## Task objective
List every line in the rows below that contains the string "heading". Case counts.

## Records for processing

---

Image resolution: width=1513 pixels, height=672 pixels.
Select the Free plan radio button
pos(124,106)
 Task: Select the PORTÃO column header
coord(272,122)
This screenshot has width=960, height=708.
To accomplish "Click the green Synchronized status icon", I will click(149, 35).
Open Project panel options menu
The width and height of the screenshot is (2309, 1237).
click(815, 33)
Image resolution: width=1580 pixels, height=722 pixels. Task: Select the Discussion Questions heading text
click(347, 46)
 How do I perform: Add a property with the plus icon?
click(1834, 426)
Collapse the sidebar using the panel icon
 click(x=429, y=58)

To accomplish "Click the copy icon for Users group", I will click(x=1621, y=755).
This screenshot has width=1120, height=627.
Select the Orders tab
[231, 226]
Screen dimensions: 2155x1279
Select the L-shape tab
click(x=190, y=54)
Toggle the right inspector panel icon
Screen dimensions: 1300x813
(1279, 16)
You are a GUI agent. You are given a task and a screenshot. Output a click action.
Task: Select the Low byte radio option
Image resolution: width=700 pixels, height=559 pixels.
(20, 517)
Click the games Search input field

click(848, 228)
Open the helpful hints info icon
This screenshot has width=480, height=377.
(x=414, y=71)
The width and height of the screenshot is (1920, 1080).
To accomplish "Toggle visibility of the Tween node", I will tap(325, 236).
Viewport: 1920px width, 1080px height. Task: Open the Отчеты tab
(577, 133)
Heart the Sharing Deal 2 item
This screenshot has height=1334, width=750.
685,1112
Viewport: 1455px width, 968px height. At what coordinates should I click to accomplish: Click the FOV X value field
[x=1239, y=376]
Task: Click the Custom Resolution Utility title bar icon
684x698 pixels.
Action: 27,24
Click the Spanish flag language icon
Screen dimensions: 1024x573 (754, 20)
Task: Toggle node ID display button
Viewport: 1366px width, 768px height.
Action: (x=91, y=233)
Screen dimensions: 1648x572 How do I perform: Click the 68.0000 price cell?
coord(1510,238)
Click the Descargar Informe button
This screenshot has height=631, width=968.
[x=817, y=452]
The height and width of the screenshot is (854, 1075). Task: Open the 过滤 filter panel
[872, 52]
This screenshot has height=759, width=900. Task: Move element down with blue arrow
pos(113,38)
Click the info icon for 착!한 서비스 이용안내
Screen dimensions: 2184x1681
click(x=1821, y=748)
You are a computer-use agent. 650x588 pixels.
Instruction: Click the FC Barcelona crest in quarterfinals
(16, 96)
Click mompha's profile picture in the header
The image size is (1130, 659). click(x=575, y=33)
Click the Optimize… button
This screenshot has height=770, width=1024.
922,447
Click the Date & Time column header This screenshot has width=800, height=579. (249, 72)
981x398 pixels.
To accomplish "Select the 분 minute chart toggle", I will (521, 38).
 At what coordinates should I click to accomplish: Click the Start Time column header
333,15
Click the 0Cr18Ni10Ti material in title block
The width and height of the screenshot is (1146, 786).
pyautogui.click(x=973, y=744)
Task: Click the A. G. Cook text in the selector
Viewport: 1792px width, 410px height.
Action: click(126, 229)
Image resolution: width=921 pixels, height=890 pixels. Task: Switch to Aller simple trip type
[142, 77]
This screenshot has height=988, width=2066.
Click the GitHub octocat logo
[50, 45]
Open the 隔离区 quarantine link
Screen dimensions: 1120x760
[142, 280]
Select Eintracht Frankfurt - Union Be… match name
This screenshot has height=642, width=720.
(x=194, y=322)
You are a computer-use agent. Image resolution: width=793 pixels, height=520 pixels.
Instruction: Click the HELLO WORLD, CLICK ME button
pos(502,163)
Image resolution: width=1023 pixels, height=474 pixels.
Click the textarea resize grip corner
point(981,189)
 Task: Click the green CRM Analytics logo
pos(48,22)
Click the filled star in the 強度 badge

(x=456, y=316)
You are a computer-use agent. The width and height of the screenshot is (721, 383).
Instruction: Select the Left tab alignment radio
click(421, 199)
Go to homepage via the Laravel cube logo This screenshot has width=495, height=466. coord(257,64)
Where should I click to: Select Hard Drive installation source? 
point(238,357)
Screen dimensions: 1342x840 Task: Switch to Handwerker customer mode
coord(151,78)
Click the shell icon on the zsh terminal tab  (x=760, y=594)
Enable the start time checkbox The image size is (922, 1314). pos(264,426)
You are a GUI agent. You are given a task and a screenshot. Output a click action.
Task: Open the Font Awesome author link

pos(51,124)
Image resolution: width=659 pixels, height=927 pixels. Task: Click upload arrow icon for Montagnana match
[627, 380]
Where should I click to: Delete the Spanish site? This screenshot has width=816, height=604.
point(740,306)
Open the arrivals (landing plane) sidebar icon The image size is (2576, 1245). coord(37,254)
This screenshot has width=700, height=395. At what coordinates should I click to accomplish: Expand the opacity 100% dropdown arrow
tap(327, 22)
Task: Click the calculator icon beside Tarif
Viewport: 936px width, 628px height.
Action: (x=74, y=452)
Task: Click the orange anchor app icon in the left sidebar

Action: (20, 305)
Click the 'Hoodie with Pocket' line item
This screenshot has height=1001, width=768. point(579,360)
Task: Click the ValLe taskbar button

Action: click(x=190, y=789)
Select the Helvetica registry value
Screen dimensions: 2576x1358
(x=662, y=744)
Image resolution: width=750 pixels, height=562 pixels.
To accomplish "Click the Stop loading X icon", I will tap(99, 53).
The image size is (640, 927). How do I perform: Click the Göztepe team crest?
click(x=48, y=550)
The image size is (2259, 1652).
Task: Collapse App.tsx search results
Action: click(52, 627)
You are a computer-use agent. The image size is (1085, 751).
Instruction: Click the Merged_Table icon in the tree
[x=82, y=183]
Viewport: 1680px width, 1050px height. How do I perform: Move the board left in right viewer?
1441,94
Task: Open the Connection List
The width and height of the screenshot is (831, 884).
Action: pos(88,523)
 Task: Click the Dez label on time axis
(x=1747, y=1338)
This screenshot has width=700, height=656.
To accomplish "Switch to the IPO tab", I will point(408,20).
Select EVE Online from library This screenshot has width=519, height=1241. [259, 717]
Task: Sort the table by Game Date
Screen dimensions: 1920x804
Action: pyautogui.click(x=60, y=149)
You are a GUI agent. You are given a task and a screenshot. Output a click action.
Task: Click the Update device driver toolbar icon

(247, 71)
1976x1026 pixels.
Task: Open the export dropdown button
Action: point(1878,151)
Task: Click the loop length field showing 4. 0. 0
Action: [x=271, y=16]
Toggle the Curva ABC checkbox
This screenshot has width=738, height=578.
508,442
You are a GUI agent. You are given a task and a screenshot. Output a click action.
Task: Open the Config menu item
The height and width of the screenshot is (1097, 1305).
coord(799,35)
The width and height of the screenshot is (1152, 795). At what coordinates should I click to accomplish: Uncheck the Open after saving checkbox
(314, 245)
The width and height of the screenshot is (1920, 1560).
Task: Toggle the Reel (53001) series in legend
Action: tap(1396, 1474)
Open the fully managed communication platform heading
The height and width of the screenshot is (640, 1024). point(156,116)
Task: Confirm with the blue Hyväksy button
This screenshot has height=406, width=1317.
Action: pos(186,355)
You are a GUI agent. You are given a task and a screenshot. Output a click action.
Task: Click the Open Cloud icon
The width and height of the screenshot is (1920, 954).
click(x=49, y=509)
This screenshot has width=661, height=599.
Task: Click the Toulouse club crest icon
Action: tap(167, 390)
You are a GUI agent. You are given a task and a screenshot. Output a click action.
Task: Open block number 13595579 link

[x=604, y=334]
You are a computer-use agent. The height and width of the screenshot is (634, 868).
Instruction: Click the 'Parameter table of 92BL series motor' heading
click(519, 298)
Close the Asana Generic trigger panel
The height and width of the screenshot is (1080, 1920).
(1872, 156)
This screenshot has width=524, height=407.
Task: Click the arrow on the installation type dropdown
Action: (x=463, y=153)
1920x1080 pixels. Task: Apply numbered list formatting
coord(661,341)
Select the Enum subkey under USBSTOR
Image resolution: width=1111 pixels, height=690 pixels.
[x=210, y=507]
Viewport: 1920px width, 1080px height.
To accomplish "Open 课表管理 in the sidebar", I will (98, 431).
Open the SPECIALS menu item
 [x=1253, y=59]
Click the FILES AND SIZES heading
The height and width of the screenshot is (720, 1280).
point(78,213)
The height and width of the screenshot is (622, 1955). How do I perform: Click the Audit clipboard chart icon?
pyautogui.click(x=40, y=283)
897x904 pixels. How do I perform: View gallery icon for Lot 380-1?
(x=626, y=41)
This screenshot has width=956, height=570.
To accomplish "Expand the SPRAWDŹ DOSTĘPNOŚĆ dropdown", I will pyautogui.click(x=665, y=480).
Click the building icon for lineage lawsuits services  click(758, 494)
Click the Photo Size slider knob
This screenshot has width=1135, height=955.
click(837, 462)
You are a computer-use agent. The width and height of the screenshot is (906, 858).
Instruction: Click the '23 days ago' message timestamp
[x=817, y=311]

---

## Answer to this problem
Image resolution: width=1580 pixels, height=722 pixels. Task: Select the Discussion Questions heading text
Open the fully managed communication platform heading
Instruction: Click the 'Parameter table of 92BL series motor' heading
Click the FILES AND SIZES heading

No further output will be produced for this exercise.